Sabía que las jornadas de caza en
solitario no garantizaban piezas sino que, al menos en su caso, aseguraban
únicamente un esfuerzo físico y un regalo para la imaginación. E iba llenando esta
última a medida que vaciaba la resistencia al cansancio que su cuerpo era capaz
de almacenar. Solían ser entre seis y ocho horas caminando por terrenos muy
irregulares. A veces terminaba la jornada agotado, tanto de imaginar dónde
podrían estar ese día las perdices o en qué solana, rastrojo o reguero estaría
agarbada la liebre, como de subir y bajar laderas, rodear cerros, asomarse a
cada morro y avanzar con fatiga hundiendo las botas en las húmedas terroneras
de las tierras labradas. Pero con tanta soledad, silencio y tiempo, diera o no
con los animales, siempre veía, si no lo que deseaba, sí alguna cosa que le
diera en qué pensar.
Aparte de cavilar sobre las
querencias de los bichos y querer adivinarlas por el prurito de dar con ellos,
se fijaba en los caminos, en las viejas tainas abandonadas, en los montones de
piedras que un día fueron edificaciones de utilidad, en los viejos palomares en
ruinas, en los molinos derruidos por las avenidas e invadidos por la maleza y en
cualquier accidente en el terreno que en su día dibujara la mano del hombre.

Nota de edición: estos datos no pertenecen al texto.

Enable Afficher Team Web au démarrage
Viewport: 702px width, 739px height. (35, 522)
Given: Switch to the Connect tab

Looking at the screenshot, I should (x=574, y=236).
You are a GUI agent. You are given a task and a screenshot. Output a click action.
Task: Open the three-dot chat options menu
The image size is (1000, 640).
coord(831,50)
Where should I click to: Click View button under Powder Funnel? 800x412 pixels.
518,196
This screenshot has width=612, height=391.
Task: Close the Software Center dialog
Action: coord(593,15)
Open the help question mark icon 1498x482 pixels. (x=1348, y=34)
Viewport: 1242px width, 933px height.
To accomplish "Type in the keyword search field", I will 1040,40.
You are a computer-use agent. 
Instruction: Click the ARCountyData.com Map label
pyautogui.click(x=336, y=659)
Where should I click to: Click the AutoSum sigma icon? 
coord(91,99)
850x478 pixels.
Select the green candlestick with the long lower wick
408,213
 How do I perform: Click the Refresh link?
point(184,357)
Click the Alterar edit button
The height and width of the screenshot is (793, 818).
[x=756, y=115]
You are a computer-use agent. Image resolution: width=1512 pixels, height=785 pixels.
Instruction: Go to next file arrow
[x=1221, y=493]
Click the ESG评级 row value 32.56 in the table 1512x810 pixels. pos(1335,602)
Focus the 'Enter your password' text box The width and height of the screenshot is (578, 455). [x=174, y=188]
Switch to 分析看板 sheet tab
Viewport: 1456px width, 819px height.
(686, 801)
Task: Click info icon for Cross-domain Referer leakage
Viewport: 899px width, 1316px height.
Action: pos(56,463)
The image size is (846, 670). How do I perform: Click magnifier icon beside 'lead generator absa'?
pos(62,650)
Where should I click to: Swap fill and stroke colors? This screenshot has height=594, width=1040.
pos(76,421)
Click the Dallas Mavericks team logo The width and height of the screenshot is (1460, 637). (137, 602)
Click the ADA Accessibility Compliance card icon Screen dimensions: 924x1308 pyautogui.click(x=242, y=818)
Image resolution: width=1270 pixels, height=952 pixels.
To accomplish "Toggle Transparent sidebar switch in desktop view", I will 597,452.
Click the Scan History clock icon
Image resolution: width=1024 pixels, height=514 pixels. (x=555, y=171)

Una cosa, en general, propia de
los humanos era el abandono. Y éste ocasionaba la ruina y el desmoronamiento de
cualquier construcción y propiciaba en pocos años que la vegetación espinosa y
salvaje se adueñara de todo lo que quedaba sin cuidado, fueran campos o edificaciones.
Después de reconocer
minuciosamente las dos laderas que envolvían un valle entreverado de rastrojos
y olivares, no dejándose asomada ni aliagar por mirar, se sintió desanimado. En
dos horas y media nada vio. No escuchó el aleteo acelerado y vibrante siquiera
de una perdiz lejana, ni vio la carrera de un conejo entre los olivos huyendo al
vivar, ni, mucho menos, descubrió cama ni muestra alguna de la liebre. A veces
se imaginaba buscando algo inexistente o algo que sólo él se empeñaba en que
existiera. Era la sensación que tantas veces había sentido con la caza.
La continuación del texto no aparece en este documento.